Florida melds psychology, sociology, and economics to try to determine the importance of humanity's displacement from rural areas to cities and, now, megalopolises. Some of the ground he covers is well-trod, but he comes up with a number of ideas that I find insightful. I particularly liked his categorization of urban districts into such places as, e.g., strollervilles (wealthy neighborhoods full of two-year-olds being strolled around by nannies while Daddy is at the law firm and Mommy is either working or doing something else), designer digs (e.g., Aspen, La Jolla), ethnic enclaves (think Fremont, Calif.), preservation-burgs, and boho-burbs (chic neighborhoods, often on old streetcar lines, with lively shopping areas; e.g., the Sellwood district and N.W. 23rd Ave. in Portland, Ore.). The Rockridge neighborhood in Oakland, Calif., is both a strollerville and a boho-burb. Florida goes beyond the usual accolades one might expect to be conferred on such places to point out their drawbacks. It's very well done.
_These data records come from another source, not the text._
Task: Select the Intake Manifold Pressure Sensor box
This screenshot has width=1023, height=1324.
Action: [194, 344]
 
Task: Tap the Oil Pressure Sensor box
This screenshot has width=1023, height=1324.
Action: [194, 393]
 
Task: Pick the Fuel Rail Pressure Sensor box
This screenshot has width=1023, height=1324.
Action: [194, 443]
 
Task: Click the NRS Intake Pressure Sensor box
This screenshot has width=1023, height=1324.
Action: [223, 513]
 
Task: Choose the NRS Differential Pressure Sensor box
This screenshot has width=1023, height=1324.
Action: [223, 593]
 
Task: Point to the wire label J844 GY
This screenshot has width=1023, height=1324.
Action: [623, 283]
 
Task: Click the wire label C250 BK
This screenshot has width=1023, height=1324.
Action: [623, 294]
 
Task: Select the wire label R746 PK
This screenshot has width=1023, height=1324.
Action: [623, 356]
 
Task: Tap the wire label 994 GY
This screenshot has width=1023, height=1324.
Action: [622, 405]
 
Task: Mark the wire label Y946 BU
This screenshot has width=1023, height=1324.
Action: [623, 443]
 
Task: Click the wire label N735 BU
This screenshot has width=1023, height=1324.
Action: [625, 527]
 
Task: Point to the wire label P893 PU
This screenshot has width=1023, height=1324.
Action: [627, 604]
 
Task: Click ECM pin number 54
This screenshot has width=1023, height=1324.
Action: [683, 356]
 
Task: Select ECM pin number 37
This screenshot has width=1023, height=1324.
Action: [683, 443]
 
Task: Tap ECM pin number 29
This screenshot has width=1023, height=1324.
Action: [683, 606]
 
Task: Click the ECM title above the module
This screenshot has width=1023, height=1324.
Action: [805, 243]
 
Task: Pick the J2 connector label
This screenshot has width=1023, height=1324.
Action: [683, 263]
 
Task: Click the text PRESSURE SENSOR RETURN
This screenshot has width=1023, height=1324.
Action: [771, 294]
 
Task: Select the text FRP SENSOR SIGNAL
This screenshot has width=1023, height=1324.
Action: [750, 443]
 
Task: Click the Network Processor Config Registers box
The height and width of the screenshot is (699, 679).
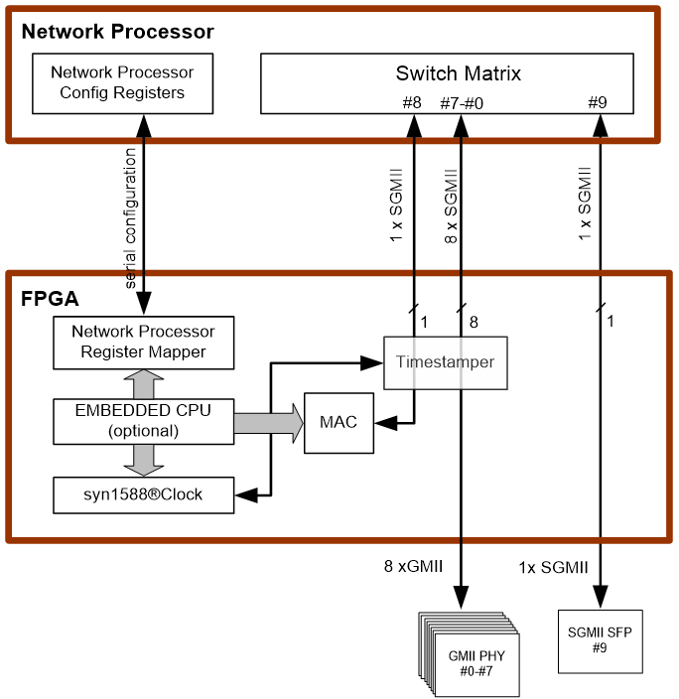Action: tap(122, 82)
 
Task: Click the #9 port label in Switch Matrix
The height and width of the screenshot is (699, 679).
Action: tap(597, 101)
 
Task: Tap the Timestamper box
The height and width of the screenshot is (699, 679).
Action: tap(445, 362)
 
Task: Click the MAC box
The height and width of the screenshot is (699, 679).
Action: tap(339, 423)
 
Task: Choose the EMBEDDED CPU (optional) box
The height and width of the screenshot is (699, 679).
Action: tap(143, 419)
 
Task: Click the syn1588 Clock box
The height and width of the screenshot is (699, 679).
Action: tap(143, 494)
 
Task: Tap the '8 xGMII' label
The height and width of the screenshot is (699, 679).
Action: tap(413, 567)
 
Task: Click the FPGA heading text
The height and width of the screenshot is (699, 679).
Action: tap(50, 298)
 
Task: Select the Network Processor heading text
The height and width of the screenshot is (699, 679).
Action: tap(117, 32)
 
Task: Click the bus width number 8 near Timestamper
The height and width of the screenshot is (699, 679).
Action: tap(474, 322)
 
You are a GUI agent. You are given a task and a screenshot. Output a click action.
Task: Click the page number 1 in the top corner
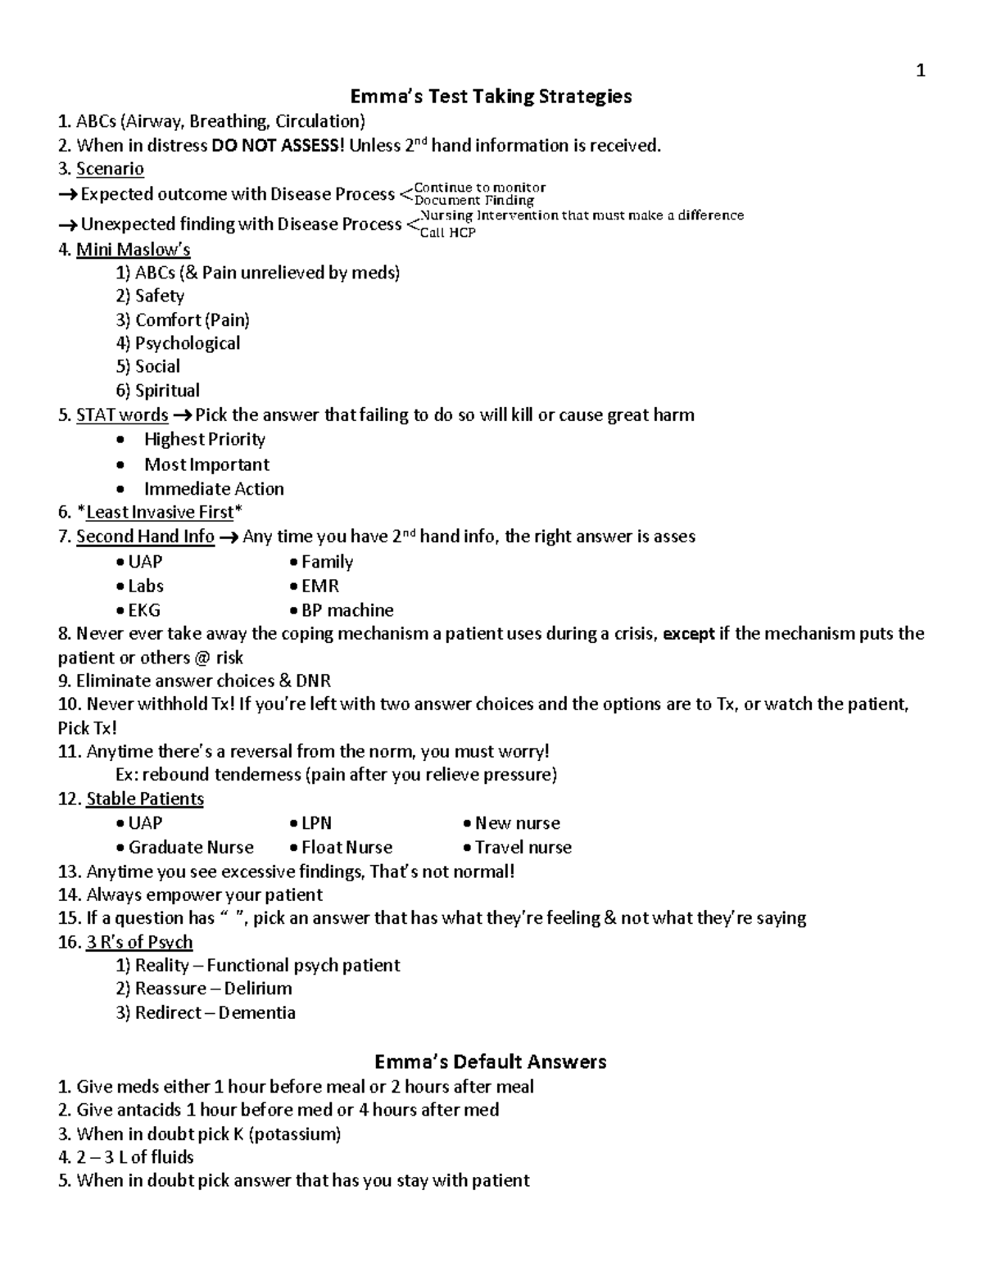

If only Florida and his publisher had taken better care to vet the manuscript before publishing it! I'd read only a few pages before I started noticing typos: paarticular, New "Dehli" (must have excellent pastrami sandwiches), São "Paolo," Brazil (must have changed its official language to Italian). Then I started noticing factual oddities: Seoul, Korea, described in two different and seemingly mutually exclusive categories; San Francisco described as a place in which single women predominate when the accompanying map shows just the opposite. By the end of the book, the number of glitches had made me suspicious of every empirical datum Florida was presenting--so that when I read his statistic that only 1 in 20 U.S. households contains someone living alone, I couldn't trust it. It sounded too low. I went to the Internet and found an Associated Press report that "About 27.2 million Americans lived alone in 2000, accounting for about 26 percent of all households . . . ." That sounds right. A Population Reference Bureau web page confirms that Florida's statistic is highly inaccurate.
In summary, the book is well worth reading for Florida's impressionistic observations, but I'd be careful about relying on any conclusion he draws that is based on empirical data.